Well isn't that interesting. That Comcast IP is the address of the
ISP gateway I use. Both of my firewall/gateway boxes that are logging
martian packets are connected to similar Comcast routers. The routers
are configured in bridge mode so the router DHCP service has no
effect on my connection, but it might still be active on the router.
Also each ISP router also has a wireless interface and that could
still be active. My firewall doesn't block any private IPs coming
from the Internet interface since the ISP routers would never forward
them, so that explains how they get past the firewall.
No, I think traceroute doesn't special-case internal IP addresses.

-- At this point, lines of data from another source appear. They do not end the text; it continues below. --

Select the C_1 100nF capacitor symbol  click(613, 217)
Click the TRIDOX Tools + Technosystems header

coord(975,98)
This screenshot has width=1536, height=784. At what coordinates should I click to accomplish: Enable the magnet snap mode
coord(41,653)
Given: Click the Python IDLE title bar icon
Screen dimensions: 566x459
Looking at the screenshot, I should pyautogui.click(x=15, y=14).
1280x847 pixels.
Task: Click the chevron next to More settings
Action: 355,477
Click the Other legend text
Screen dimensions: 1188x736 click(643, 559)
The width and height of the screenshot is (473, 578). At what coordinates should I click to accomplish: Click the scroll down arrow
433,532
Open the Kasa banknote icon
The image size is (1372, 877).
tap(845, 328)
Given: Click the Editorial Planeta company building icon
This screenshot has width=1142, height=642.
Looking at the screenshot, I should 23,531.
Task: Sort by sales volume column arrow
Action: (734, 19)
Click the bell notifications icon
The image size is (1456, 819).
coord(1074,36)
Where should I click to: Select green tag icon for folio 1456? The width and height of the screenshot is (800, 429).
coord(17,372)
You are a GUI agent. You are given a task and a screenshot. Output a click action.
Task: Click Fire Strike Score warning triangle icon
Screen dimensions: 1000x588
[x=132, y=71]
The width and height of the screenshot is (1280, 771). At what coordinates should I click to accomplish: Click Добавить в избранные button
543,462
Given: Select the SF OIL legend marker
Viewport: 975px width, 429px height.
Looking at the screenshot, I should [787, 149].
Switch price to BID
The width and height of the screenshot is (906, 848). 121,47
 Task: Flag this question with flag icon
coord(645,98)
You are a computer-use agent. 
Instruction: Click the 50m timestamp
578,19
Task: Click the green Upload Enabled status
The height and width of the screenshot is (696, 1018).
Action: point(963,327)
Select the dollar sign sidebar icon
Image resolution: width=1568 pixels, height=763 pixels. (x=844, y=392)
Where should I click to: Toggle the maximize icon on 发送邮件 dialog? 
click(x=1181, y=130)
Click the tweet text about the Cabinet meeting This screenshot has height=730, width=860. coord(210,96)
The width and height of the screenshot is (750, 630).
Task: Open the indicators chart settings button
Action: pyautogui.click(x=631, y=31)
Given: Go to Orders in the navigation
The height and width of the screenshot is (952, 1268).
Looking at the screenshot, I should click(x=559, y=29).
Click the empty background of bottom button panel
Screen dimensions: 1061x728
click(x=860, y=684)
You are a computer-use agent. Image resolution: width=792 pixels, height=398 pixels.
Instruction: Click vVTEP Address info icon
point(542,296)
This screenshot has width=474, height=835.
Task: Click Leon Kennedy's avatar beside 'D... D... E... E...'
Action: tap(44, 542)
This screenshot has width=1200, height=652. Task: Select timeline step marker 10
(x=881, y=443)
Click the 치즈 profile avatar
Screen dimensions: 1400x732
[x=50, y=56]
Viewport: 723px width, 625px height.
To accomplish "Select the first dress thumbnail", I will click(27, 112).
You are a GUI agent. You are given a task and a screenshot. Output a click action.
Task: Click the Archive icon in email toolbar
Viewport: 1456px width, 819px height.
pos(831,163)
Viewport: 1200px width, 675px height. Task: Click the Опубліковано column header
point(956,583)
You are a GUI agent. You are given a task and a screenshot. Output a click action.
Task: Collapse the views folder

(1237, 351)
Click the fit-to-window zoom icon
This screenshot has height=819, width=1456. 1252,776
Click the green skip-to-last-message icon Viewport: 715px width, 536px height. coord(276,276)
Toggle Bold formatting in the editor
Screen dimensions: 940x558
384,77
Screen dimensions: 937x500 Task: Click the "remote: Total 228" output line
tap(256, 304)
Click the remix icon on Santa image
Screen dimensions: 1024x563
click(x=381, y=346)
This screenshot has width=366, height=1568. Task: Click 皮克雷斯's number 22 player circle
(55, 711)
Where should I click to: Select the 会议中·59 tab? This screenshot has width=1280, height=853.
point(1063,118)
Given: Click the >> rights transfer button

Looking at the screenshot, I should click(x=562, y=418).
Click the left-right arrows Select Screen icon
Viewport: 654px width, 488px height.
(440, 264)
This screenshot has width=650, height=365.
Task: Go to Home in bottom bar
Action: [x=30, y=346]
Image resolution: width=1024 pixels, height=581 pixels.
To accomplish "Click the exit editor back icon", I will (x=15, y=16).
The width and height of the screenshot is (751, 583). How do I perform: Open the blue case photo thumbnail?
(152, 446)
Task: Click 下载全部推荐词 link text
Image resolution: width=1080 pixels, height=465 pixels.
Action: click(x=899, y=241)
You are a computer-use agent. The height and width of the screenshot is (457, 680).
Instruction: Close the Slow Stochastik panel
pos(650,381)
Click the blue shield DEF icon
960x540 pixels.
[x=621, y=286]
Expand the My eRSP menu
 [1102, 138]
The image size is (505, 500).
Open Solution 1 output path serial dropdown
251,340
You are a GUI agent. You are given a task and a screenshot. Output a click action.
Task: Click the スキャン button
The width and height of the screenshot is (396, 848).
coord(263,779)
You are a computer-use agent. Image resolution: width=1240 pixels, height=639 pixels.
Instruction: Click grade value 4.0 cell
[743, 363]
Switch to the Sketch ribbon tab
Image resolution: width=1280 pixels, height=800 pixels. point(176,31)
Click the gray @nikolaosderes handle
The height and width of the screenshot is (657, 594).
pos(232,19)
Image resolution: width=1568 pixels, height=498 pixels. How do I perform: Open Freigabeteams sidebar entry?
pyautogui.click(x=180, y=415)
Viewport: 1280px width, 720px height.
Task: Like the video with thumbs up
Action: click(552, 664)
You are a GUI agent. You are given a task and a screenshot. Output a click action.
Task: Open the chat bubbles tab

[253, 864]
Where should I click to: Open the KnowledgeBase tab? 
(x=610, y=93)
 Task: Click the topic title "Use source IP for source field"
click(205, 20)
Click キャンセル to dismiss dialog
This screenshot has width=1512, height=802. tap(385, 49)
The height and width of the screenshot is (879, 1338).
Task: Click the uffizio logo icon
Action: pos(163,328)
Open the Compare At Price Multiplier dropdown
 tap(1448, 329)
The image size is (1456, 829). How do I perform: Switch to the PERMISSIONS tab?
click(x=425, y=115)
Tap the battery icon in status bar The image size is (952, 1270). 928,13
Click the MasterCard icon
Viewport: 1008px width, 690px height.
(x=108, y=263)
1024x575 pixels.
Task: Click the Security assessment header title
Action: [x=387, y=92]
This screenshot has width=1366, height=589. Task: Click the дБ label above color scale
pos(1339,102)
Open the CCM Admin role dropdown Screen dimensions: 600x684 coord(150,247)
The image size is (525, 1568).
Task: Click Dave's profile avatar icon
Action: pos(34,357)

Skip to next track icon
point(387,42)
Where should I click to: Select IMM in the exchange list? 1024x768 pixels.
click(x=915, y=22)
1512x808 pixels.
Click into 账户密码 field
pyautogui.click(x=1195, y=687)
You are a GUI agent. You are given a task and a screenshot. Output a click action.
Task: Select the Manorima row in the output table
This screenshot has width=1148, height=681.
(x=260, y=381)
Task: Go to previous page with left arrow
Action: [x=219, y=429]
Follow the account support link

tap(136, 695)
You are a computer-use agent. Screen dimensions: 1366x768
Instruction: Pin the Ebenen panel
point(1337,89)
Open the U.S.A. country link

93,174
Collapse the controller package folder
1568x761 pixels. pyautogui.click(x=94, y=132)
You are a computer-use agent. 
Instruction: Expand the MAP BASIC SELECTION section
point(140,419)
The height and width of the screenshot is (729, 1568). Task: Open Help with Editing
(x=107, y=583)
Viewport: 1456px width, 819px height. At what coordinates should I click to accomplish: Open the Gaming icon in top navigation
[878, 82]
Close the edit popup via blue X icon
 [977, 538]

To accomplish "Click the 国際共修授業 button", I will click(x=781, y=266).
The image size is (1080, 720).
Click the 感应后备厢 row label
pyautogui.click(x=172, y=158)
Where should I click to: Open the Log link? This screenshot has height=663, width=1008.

Your routing table is (correctly) set up to route traffic for anything
other than your known subnets to the external internet, and that's
exactly what traceroute is doing. It's your ISP's job to discard
internal address packets, not yours.
But I think you're on to something with the ISP routers. Is there
some reason you don't just run the cable from the cable modem to the
external NIC on the gateway PC ? If you're willing to try that, and
the martians disappear, it's these routers.
Try going into configuration on these routers, and see what their DHCP
servers are set up for, and whether the 192.168.3 subnet appears
anywhere in there. It's possible that one of your DHCP-using wireless
clients is getting an answer to its broadcast from these guys before
your internal router, and picking up a 192.168.3.2 IP address from them.
Well the Comcast cable modem was a dead end. I checked it and DHCP is
disabled, and even if it were enabled it uses a completely different
subnet. Besides, It would be coming in on eth2 and not eth0. I checked
the wireless router in the LAN and it uses the 192.168.3.0/24 subnet for
it's DHCP connections. It has a fixed IP of 192.168.0.100 on the LAN
interface so I don't know why these IPs would ever be seen by the
firewall/gateway box, but this looks like the most likely source.